Empty Nets
Roberta Ulrich
Empty Nets is a disturbing history of broken promises and justice delayed. It chronicles the Columbia River Indians' fight to maintain their livelihood and culture in the face of an indifferent federal bureaucracy and hostile state governments.
1n 1939, the U.S. Government promised to provide Columbia River Indians with replacements for traditional fishing sites flooded in the backwater of the Bonneville Dam. Roberta Ulrich recounts the Indians' decades-long struggle, in the courts and on the river, to persuade the government to keep its promise.
From the beginning, the battle was intertwined with the tribes’ larger effort to assert treaty-guaranteed fishing rights. Ulrich deftly examines a host of other issues—including declining salmon runs, industrial development, tribal self-government, and recreation—that became enmeshed in the tribes’ pursuit of justice. Her broad and incisive account ranges from descriptions of the dam’s disastrous effects on a salmon-dependent culture to portraits of the plights of individual Indian families.
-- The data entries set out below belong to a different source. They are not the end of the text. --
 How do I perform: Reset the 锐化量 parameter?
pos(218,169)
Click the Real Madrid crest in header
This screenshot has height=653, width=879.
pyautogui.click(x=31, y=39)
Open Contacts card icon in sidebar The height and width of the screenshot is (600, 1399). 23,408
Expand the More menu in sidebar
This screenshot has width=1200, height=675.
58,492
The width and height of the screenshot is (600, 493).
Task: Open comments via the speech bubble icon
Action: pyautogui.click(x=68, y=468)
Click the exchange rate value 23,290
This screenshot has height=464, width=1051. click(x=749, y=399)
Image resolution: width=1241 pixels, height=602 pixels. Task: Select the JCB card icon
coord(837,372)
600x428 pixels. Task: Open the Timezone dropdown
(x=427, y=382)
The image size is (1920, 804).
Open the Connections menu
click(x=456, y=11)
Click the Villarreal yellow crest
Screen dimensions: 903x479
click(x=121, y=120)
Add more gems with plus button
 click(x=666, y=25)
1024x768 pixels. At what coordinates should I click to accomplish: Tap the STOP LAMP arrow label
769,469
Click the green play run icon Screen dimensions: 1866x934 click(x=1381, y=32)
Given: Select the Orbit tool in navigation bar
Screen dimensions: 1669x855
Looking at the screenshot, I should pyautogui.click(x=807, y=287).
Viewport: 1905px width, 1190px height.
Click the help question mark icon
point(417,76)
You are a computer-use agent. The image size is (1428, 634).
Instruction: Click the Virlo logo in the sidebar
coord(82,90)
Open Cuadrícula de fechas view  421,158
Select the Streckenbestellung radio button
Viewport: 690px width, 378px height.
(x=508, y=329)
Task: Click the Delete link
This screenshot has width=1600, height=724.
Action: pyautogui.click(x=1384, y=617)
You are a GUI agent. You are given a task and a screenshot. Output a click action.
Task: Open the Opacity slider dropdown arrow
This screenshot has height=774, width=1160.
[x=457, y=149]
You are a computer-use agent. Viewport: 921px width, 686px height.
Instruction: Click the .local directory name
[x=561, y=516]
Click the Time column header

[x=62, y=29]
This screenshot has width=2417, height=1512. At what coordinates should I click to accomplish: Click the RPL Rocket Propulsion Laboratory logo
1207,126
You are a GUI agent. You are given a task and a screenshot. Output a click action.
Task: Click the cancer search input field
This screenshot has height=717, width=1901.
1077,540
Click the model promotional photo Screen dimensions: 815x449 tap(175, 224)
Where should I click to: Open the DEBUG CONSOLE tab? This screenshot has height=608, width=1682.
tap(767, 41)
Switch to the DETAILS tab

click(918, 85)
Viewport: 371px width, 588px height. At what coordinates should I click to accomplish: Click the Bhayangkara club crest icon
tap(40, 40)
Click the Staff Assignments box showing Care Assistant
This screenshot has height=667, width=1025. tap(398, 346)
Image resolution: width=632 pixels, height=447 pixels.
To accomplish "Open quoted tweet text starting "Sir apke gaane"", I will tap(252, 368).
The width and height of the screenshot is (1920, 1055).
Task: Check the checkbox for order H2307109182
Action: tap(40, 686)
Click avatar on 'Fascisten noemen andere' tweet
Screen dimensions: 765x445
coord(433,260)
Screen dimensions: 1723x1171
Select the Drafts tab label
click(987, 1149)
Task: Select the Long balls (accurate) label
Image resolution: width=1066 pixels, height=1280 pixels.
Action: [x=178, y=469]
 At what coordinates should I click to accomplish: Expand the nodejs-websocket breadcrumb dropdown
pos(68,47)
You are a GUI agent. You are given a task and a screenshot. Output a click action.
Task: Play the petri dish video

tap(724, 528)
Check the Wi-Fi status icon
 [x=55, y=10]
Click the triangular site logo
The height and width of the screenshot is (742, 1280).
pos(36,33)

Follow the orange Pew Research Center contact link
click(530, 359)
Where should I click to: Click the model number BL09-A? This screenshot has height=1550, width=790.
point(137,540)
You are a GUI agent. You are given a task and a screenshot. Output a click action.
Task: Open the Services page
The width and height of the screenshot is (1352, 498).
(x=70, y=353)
Descendants of those to whom the promise was made and activists who have spent their lives working to acquire the sites reveal the remarkable patience and resilience of the Columbia River Indians.
As Ulrich notes in a new epilogue to Empty Nets, the story continues to the present. With most of the replacement fishing sites now completed, the government’s promise will finally be fulfilled in this new century.
About the author
Roberta Ulrich is a former reporter for United Press International and The Oregonian, where she created the paper's first beat covering Native American issues and came to know many of the families dispossessed by the Bonneville Dam. She lives in Beaverton, Oregon.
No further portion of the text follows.